Karena pasien sudah tidak tertolong lagi, maka pihak keluarga menyimpulkan agar jenazah di ambil dari rumah sakit. Namun rupanya pihak keluarga harus melunasi biaya pengobatan sebesar Rp. 1.730.000,- dengan rincian adalah Biaya agunan Rp. 100.000; Biaya  ruangan ICU Rp. 640. 000; Oxigen Rp 50.000; Elektroda Rp 100.000, Obat Rp 40.000,- ;  dan Formalin Rp.800.000,-

Karena pasien berasal dari keluarga kurang mampu, akhirnya diputuskan untuk mengurus BPJS Kesehatan, untuk meringankan biaya pengobatan. Setelah melengkapi semua persyaratan dan administrasinya, akhirnya kartu BPJS pasien keluar tanggal 4 Juli 2014. Dari penjelasan pihak BPJS Pematangsiantar, oleh Kepala Unit Pelayananannya, Isabella Sianipar, dijelaskan bahwa pasien dapat dimasukkan kedalam pertanggungan BPJS meskipun pasien telah meninggal dunia dan kartu baru keluar sehari setelahnya. Namun besaran dana yang nantinya bisa dikembalikan oleh pihak rumah sakit dan yang menjadi tanggungan oleh pihak BPJS adalah sebesar Rp. 930.000,-. Biaya formalin jenasah tidak termasuk didalamnya.

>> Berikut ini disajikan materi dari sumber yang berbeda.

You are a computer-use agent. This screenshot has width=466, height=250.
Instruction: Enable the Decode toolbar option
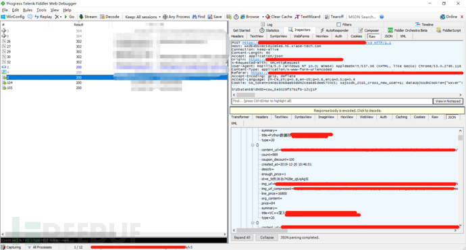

Selanjutnya, wartawan JR dan pihak keluarga korban didampingi oleh Dr. Hendri Simbolon, selaku perwakilan pihak BPJS di Rumah sakit umum Pematangsiantar, mengadakan negosiasi dengan pihak rumah sakit Dr. Djasamen Saragih.

Wadir I Bidang Pelayanan, Dr. Flora Maya Damanik, MARS mewakili pihak Rumah sakit saat itu menyatakan hal tersebut boleh dilanjutkan. “Itu gak masalah. Yang penting semua bisa diatur ulang dan dimasukkan kembali ke dalam systemnya BPJS. Dan Pihak BPJS nantinya bersedia membayarkan klaim dari pihak rumah sakit. Karena dalam hal ini pihak rumah sakit tidak dirugikan. Oke, Selebihnya ini bukan lagi wewenang saya. Silahkan dibicarakan dengan Wadir keuangan, pak Suryatno”, demikian pernyataan Wadir I bidang pelayanan saat ditemui di ruangannya Selasa, 8 Juli 2014.

Dr. Hendri pun menyampaikan hasil pembicaraan tersebut kepada Wadir III keuangan rumah sakit Dr. Djasamen Saragih.  Sedangkan pihak keluarga  pasien disuruh menunggu informasi dengan estimasi waktu yang tidak bisa ditentukan.

Setelah menunggu kurang lebih 1 (satu) minggu, belum ada juga kejelasan kabar dari pihak rumah sakit, wartawan JR dan keluarga pasien berinisiatif menemui Wadir III Bidang Umum, SDM dan Keuangan, Suryatno. Saat ditemui di ruangannya, tanggal 15 Juli sekitar pukul 13.00 wib, sang wadir menyatakan bahwa biaya pelunasan administrasi pengobatan sulit untuk dicairkan karena tidak ada surat pernyataan khusus dari pihak BPJS Pematang Siantar, yang bisa menjamin bahwa dana itu bisa mereka klaim kembali. Sementara disisi lain pihak BPJS sudah memberikan surat egibilitas pasien dan surat edaran global yang jelas-jelas menjamin bahwa dana tersebut bisa dikembalikan ke pihak  keluarga pasien dan pihak BPJS akan membayarkannya kembali ke pihak rumah sakit.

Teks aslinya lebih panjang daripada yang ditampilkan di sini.